Хотя «Большое пространство» можно в определенном смысле отождествить с государством, а точнее, с империей (Reich), эта концепция выходит за рамки обычного государства. Это новая форма наднационального объединения, основанного на стратегическом, геополитическом и идеологическом факторе.

В отличие от унификационной пангерманистской модели Гитлера и от советского интернационализма «Большое пространство» Шмитта основывается на культурном и этническом плюрализме, на широкой автономии, ограниченной лишь стратегическим централизмом и тотальной лояльностью к высшей властной инстанции. При этом Шмитт подчеркивал, что создание нового большого пространства не зависит ни от научной ценности самой доктрины, ни от культурной компетентности, ни от экономического развития составляющих частей или даже территориального и этнического центра, давшего импульс к интеграции. Все зависит только от политической воли, распознающей историческую необходимость такого геополитического шага.

Геополитические мотивы различимы у Шмитта практически во всех темах, которые он рассматривает.
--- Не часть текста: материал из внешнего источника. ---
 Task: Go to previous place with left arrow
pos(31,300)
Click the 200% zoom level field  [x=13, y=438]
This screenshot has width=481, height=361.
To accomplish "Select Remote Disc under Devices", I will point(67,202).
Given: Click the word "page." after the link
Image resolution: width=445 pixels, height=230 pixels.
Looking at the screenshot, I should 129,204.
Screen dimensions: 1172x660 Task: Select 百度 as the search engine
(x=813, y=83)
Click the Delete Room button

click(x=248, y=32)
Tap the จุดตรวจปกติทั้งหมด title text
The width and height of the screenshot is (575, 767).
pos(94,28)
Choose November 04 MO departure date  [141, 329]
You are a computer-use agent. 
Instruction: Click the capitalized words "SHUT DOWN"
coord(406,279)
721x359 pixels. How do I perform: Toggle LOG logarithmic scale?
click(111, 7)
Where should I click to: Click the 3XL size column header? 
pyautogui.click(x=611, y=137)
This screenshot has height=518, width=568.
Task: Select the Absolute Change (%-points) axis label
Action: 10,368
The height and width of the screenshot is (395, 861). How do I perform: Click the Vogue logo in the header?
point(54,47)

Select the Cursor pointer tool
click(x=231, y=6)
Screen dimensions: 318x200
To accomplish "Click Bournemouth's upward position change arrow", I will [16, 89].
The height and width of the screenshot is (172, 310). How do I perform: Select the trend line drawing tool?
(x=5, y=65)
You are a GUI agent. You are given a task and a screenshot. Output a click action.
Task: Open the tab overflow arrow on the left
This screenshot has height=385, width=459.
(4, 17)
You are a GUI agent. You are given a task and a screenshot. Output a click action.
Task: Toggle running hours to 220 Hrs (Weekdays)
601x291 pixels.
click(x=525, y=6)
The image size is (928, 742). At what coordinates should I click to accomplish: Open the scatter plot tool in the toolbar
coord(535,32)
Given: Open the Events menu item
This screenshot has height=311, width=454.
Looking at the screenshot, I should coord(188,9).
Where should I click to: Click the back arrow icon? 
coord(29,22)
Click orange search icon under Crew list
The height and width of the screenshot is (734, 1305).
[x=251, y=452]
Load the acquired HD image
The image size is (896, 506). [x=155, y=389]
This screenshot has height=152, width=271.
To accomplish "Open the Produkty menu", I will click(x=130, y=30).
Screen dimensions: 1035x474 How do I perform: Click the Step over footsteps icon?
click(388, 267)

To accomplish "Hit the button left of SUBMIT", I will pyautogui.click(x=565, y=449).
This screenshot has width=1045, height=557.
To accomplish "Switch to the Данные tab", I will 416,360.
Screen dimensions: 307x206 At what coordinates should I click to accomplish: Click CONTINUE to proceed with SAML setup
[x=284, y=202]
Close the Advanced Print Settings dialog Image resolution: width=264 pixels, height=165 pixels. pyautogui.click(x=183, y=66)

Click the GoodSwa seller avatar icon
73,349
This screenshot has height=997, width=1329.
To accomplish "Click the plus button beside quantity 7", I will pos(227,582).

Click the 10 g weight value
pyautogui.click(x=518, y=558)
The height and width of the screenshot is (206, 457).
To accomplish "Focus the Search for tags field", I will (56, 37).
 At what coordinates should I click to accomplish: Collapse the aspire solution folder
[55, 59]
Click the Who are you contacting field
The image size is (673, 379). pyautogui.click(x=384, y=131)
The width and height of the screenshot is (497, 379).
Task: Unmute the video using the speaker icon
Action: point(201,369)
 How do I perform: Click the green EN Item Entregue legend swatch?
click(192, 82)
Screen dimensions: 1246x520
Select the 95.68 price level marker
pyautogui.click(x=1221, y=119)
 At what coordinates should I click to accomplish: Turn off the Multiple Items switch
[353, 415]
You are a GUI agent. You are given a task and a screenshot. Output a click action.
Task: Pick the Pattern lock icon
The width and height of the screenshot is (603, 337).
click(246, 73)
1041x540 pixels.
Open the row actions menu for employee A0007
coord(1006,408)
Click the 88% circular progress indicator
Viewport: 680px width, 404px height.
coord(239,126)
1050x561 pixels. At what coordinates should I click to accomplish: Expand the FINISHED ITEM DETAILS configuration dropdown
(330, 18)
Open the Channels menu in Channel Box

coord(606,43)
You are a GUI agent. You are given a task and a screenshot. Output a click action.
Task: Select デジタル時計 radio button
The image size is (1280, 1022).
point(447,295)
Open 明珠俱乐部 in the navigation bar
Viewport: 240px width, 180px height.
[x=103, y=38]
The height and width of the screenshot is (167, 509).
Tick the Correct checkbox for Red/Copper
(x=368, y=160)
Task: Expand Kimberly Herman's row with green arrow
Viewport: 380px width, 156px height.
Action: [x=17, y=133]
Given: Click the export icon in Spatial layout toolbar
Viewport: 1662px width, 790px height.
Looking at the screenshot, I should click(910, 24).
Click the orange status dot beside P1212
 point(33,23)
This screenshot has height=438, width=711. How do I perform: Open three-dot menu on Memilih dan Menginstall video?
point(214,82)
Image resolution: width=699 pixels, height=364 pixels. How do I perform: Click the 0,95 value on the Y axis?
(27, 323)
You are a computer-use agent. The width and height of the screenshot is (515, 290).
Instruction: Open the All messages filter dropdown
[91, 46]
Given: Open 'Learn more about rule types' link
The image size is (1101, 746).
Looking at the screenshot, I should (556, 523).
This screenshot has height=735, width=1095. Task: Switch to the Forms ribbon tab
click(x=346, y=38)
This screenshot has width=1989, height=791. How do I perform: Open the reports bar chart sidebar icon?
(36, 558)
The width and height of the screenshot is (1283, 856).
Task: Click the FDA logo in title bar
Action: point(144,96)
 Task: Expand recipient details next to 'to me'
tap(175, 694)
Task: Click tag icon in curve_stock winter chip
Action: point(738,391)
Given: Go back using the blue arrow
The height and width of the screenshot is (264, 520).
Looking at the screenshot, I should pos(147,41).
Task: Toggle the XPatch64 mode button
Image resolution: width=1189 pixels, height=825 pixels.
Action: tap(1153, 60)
В частности, он исследовал связь трех концепций — «тотальный враг, тотальная война, тотальное государство». Согласно учению Шмитта, людям суждено в силу происхождения, расовых особенностей и географических связей относиться друг к другу дружественно или враждебно77.

С его точки зрения, «тотальное государство» — это самая совершенная форма государства традиционного типа, то есть пик развития сухопутного «номоса». Несмотря на возможности исторической эволюции такого государства вплоть до масштабов большого пространства, в нем сохраняется неизменным сущностное качество. «Тотальное государство» исключает принцип «тотального врага» и «тотальной войны», так как представление о противнике, «враге» (а Шмитт придавал огромное значение формулировке понятий «друг/враг», amicus/hostis) оно выстраивает на основании себя самого, а следовательно, выдвигает концепцию «войны форм», в которой действует «закон войны» и участвуют только ограниченные контингенты профессиональных военных. Мирное население и частная собственность, в свою очередь, находятся под охраной закона и устранены (по меньшей мере теоретически) из хода военных действий.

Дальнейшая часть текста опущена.